The Houthis have not yet acknowledged carrying out drone attack, while the Saudi Arabian-led coalition said it reserves right to respond.
A number of Bahraini soldiers were also wounded in the attack, Bahrain’s military said in a statement, which was carried by the official Bahrain News Agency on Monday. The exact number of soldiers wounded was not released.
“This terrorist attack was carried out by the Houthis, who sent aircraft targeting the position of the Bahraini guards on the southern border of the kingdom of Saudi Arabia despite the halt of military operations between the warring sides in Yemen,” the Bahraini military statement said.

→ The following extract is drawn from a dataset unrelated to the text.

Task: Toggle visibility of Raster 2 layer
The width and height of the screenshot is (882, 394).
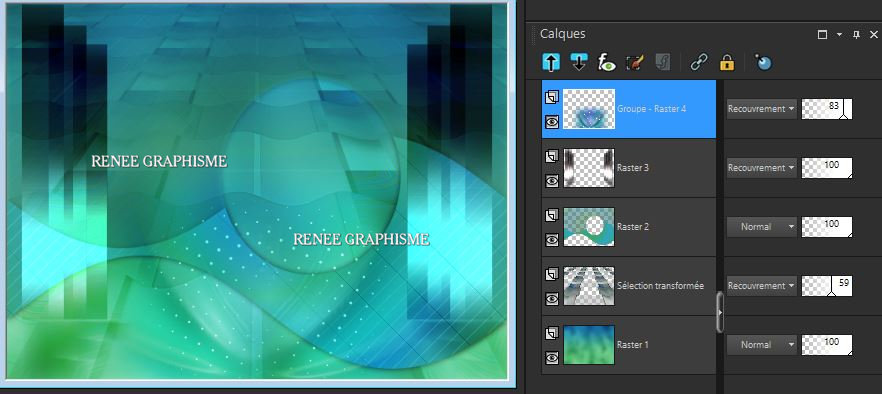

The island nation of Bahrain is a close ally of Saudi Arabia, which has been at war with Iran-aligned Houthi fighters in Yemen for several years.
The Houthis did not immediately acknowledge carrying out the attack. There was also no mention of an attack on the media and social media operations run by the Houthis, whose negotiators earlier this month held talks with Saudi Arabian officials on a potential agreement paving the way to an end to the conflict in Yemen.
It was unclear if the drone attack and killing of the Bahraini soldiers would derail the peace talks.
The Saudi Arabian-led coalition warned Houthi fighters that “such repeated hostile and provocative actions are not consistent with the positive efforts being made… to end the crisis and reach a comprehensive political solution”.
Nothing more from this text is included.